Le Voyeur : de la controverse à l'héritage cinématographique, comment Martin Scorsese a redonné vie à un classique britannique

Titre original : Ce film a scandalisé le public et détruit son réalisateur à sa sortie, mais Scorsese en a fait un classique culte 20 ans plus tard

En 1960, ce film de Michael Powell, thriller psychologique audacieux et dérangeant, choque violemment la critique et détruit la carrière de son réalisateur. Mais, grâce à l’appui de Martin Scorsese et à une réévaluation tardive, ce film sulfureux est aujourd’hui reconnu comme un classique majeur du cinéma britannique.

Un choc brutal pour le cinéma britannique

À sa sortie, Le Voyeur déclenche un torrent de haine chez la presse britannique. Le film est qualifié de « nauséabond », « déprimant », « bestial » et « odieux ». Un critique va jusqu’à conseiller de « pelleter ce film et de le jeter dans l’égout le plus proche ». Face à cette hostilité, les producteurs retirent rapidement le film des salles, vendent son négatif et tentent d’effacer son existence, emportant avec lui la carrière de Michael Powell au Royaume-Uni. Le film subira également la censure en Italie et sera interdit en Finlande jusqu’en 1981. Cette réaction violente s’explique par le traitement frontal du voyeurisme, de la violence et la présence de la toute première scène de nudité frontale dans l’histoire du cinéma britannique.

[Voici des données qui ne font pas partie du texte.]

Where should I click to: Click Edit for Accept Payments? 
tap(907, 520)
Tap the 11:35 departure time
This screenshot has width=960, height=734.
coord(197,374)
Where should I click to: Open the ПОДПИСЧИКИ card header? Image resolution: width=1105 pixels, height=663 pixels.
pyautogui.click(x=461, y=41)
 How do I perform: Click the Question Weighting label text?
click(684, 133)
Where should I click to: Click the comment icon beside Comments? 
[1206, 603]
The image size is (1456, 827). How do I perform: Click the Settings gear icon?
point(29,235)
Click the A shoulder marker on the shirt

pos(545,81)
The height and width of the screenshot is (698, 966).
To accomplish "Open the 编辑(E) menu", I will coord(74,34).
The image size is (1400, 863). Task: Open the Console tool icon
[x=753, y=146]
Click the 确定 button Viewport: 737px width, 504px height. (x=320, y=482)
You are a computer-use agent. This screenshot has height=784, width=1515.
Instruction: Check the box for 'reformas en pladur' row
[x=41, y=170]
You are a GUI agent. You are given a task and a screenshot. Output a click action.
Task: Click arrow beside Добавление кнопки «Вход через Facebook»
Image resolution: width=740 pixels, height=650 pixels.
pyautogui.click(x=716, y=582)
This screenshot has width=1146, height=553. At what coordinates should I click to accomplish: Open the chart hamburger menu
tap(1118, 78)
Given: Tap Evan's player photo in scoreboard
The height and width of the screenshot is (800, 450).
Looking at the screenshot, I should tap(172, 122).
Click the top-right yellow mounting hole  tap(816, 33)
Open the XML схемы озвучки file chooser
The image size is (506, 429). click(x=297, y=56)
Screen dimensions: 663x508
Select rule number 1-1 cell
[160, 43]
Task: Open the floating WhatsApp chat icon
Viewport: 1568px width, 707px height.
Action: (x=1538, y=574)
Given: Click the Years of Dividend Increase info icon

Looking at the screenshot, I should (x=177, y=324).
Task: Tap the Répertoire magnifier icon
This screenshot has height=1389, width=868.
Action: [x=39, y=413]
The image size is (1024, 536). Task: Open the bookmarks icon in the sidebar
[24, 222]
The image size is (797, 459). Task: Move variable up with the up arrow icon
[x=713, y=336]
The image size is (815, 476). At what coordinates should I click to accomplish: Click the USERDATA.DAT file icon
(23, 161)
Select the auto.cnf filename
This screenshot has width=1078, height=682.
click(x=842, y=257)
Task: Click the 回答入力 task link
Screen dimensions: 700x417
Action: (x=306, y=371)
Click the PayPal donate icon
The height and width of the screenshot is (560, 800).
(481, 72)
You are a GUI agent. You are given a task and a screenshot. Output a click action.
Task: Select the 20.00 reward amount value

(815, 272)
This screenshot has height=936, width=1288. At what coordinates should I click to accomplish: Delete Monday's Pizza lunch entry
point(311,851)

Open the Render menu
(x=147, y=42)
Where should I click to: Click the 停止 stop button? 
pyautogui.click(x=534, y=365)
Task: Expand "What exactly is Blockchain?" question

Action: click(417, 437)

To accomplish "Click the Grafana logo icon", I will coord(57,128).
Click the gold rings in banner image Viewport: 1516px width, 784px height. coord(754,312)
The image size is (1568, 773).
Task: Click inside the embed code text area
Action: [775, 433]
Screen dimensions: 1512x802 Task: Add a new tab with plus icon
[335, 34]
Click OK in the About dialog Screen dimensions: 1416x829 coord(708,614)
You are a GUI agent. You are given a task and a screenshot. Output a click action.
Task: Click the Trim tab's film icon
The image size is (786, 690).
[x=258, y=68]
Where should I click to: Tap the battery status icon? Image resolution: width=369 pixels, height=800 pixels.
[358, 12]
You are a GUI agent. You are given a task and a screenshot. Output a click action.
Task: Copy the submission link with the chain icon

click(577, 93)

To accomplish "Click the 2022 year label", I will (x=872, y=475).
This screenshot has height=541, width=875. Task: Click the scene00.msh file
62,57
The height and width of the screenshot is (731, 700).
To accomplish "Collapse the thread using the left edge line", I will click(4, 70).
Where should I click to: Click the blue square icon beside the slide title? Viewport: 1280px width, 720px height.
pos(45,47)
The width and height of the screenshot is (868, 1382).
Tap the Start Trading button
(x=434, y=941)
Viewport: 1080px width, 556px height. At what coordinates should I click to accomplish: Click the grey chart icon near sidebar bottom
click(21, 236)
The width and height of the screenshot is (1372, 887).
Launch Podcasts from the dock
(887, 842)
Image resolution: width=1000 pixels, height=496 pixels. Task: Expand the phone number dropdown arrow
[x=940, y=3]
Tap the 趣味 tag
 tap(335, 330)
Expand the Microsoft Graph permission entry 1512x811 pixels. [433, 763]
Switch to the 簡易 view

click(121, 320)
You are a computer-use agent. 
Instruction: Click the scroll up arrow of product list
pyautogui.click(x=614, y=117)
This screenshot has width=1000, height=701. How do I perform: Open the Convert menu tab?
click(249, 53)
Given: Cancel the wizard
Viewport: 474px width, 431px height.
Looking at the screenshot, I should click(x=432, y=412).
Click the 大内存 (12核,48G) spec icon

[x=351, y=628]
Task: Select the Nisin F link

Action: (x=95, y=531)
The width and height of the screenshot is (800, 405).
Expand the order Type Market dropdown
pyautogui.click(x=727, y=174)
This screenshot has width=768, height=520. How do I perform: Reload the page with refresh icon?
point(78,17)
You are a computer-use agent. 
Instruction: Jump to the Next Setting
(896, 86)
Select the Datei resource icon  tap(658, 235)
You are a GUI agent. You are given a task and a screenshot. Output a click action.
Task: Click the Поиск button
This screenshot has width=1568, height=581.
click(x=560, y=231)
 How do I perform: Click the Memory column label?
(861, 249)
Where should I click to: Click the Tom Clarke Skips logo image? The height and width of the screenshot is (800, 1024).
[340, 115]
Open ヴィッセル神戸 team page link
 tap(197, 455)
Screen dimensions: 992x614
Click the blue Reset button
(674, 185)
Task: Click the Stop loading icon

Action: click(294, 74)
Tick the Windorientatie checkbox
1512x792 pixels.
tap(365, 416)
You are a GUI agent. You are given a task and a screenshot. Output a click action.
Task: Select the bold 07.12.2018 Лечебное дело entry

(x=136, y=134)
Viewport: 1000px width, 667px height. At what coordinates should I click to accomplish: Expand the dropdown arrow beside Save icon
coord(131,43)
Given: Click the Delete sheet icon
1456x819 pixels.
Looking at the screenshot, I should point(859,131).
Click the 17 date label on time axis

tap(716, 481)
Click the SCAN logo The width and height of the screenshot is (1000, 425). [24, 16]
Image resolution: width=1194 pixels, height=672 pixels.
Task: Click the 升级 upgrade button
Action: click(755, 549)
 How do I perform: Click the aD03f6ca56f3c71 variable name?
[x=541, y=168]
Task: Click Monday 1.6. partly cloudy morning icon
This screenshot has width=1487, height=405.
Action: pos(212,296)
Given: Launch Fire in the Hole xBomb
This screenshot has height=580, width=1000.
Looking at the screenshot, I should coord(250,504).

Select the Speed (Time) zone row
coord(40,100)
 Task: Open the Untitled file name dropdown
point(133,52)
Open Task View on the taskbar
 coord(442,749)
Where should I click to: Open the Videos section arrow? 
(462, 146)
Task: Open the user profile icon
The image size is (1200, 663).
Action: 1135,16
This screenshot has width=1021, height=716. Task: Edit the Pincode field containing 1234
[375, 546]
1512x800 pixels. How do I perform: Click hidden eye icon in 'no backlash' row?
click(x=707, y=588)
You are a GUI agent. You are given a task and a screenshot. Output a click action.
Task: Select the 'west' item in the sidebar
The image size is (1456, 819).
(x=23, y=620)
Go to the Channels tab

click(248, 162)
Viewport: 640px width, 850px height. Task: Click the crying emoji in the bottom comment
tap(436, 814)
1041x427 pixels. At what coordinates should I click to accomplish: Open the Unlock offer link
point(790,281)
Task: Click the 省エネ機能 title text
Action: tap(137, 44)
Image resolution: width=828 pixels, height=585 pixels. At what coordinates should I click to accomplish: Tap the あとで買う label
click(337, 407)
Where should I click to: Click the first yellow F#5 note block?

Ce film a scandalisé le public et détruit son réalisateur à sa sortie, mais Scorsese en a fait un classique culte 20 ans plus tard

Une œuvre visionnaire réhabilitée par Martin Scorsese

Derrière ce scandale se cache pourtant une œuvre d’une grande complexité psychologique. Le film suit Mark Lewis, un cameraman torturé, façonné dès l’enfance par des expériences traumatisantes menées par son propre père. Le Voyeur explore des thèmes forts comme le sadomasochisme, l’abus d’enfants et le fétichisme scopophilique, tout en interrogeant la complicité du spectateur dans l’acte même de regarder un film. Considéré aujourd’hui comme un précurseur du film slasher, il doit sa réhabilitation à Martin Scorsese. Fasciné par le film dès ses années d’études, Scorsese organise sa ressortie aux États-Unis en 1978, lui offrant une seconde vie et un public plus large. Il n’hésitera pas à affirmer que le film lui a tout appris sur la mise en scène, soulignant la façon dont la caméra incarne une forme d’agression. Scorsese ira même jusqu’à financer le voyage de Powell à New York pour assister à cette réévaluation critique.

Aujourd’hui, Le Voyeur est un film culte, salué par la critique et figurant parmi les chefs-d’œuvre britanniques et les grands classiques de l’horreur. Avec un score de 95 % sur Rotten Tomatoes, il reste un regard glaçant et méthodique sur la psychologie d’un tueur.